## start EXCERPTED PASSAGE

P
US6002245AExpiredUtilityPatentIndex 91

Dual regeneration bandgap reference voltage generator

Assignee: NAT SEMICONDUCTOR CORPPriority: Feb 26, 1999Filed: Feb 26, 1999Granted: Dec 14, 1999
Est. expiryFeb 26, 2019(expired)· nominal 20-yr term from priority
Inventors:SAUER DONALD R
G05F 3/30G05F 3/267
91
PatentIndex Score
29
Cited by
9
References
20
Claims

Abstract

A dual regeneration bandgap voltage generator circuit includes both CMOS and bipolar regeneration bandgap voltage generator circuits. Each of the regeneration bandgap voltage generator circuits is formed by cross-coupling current mirror circuits of opposite conductivity types. Upon initial application of power, the CMOS circuit becomes active first due to its higher leakage current. The "on" current from the CMOS circuit is then used to initiate current conduction within the bipolar circuit. Once the bipolar circuit begins operating, it turns the CMOS circuit off.

Claims

exact text as granted — not AI-modified
What is claimed is: 
     
       1. An apparatus including a BiCMOS bandgap reference voltage generator circuit, comprising: a plurality of power terminals;   a CMOS bandgap voltage generator circuit coupled to and configured to conduct a CMOS current from at least one of said plurality of power terminals;   and   a bipolar bandgap voltage generator circuit, coupled to said plurality of power terminals and said CMOS bandgap voltage generator circuit, configured to conduct said CMOS current and in response thereto conduct a bipolar current between said power terminals and in accordance therewith provide a BiCMOS bandgap reference voltage;   wherein in response to an application of power across said plurality of power terminals, said CMOS bandgap voltage generator circuit conducts a CMOS leakage current and in response thereto transitions from a CMOS off state to a CMOS on state and conducts said CMOS current, and   in response to said conduction of said CMOS current, said bipolar bandgap voltage generator circuit transitions from a bipolar off state to a bipolar on state and in accordance therewith conducts said bipolar current and causes said CMOS bandgap voltage generator circuit to transition from said CMOS on state to said CMOS off state.     
     
     
       2. The apparatus of claim 1, wherein said CMOS bandgap voltage generator circuit comprises first and second MOS current mirror circuits which are of opposite MOS conductivity types and are coupled in a telescopic circuit configuration.

## end EXCERPTED PASSAGE
## start PROVIDED DATA

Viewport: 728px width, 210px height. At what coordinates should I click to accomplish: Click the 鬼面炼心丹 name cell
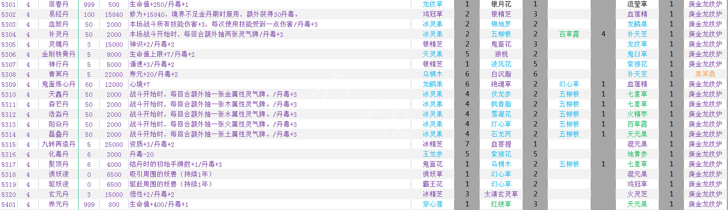59,84
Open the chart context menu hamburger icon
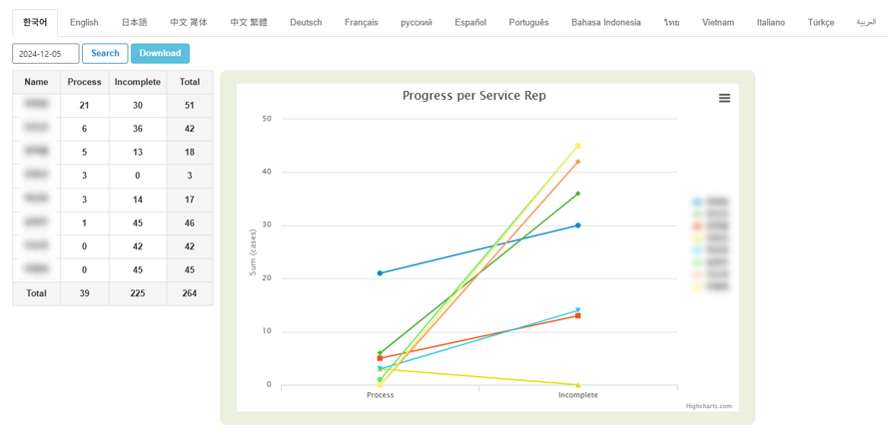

## end PROVIDED DATA

*TASK GOAL*. Write out everything in the bandgap patent page from "2. The apparatus" down to "telescopic circuit configuration.". The data above come from a source unrelated to the bandgap patent page.

*EXPECTED OUTPUT*.
2. The apparatus of claim 1, wherein said CMOS bandgap voltage generator circuit comprises first and second MOS current mirror circuits which are of opposite MOS conductivity types and are coupled in a telescopic circuit configuration.